Esto de Hernán del Pulgar lo escribió Pérez-Reverte en El Semanal, un colorín dominical donde escribe todas las semanas desde hace años y que se publica con las cabeceras del grupo Vocento; tómese la cita como prevención de derechos de reproducción (gráfica). 

Punto uno: esta España de hoy es realmente lamentable. Léase: “Esta España con poca vergüenza y peor memoria”. Punto dos: tenemos una historia “que gente normal, segura de sí, convertiría en series de televisión, en películas, en referencia indispensable y signo de identidad para escolares y público en general, en vez de ocultarlas por desidia e ignorancia, por no encajar en lo social y políticamente correcto, o por desmentir el negocio de recalificación nacional de todo a cien que han montado a nuestra costa, atentos sólo a su pesebre, unos cuantos hijos de la gran puta”. Dispénsese la longitud de la cita, pero viene exigida por la precisión del ejercicio descriptivo.
--*--
DETALLES DEL EJERCICIO: Reproduzca literalmente la parte del fragmento seleccionado que empieza en "Punto uno: esta" y acaba en "del ejercicio descriptivo.". Para resolver la tarea, use solo el fragmento seleccionado.

DATOS EXTRAÍDOS:
--*--
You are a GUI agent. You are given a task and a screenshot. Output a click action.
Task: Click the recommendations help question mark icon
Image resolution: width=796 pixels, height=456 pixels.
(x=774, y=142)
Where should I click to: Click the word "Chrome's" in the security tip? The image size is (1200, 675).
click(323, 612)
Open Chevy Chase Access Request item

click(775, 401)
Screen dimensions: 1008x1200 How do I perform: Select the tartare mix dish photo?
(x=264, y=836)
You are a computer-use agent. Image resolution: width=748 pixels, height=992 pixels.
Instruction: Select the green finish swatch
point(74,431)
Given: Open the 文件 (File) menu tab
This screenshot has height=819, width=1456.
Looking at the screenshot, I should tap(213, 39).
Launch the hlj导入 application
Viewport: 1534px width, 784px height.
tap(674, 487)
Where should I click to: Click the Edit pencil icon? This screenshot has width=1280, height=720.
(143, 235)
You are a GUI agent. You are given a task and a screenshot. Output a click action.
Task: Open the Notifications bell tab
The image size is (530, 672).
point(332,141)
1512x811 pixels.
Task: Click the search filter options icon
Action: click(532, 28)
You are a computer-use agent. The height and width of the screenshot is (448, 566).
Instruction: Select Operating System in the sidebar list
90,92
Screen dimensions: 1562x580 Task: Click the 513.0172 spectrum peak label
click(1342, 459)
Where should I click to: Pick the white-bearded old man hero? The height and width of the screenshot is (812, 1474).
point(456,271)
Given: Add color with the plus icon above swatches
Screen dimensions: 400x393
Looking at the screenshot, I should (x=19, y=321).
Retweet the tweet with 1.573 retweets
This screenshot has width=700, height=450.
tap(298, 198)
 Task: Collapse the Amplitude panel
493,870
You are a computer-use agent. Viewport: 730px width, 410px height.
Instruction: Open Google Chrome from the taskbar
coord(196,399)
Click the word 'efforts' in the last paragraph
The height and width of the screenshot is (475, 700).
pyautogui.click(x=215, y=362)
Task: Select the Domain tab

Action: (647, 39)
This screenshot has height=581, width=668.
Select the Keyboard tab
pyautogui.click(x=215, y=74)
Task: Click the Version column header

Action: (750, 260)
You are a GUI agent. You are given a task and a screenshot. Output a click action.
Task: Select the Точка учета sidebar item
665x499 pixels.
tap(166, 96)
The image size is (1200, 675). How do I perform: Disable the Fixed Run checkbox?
--*--
TAREA RESUELTA:
Punto uno: esta España de hoy es realmente lamentable. Léase: “Esta España con poca vergüenza y peor memoria”. Punto dos: tenemos una historia “que gente normal, segura de sí, convertiría en series de televisión, en películas, en referencia indispensable y signo de identidad para escolares y público en general, en vez de ocultarlas por desidia e ignorancia, por no encajar en lo social y políticamente correcto, o por desmentir el negocio de recalificación nacional de todo a cien que han montado a nuestra costa, atentos sólo a su pesebre, unos cuantos hijos de la gran puta”. Dispénsese la longitud de la cita, pero viene exigida por la precisión del ejercicio descriptivo.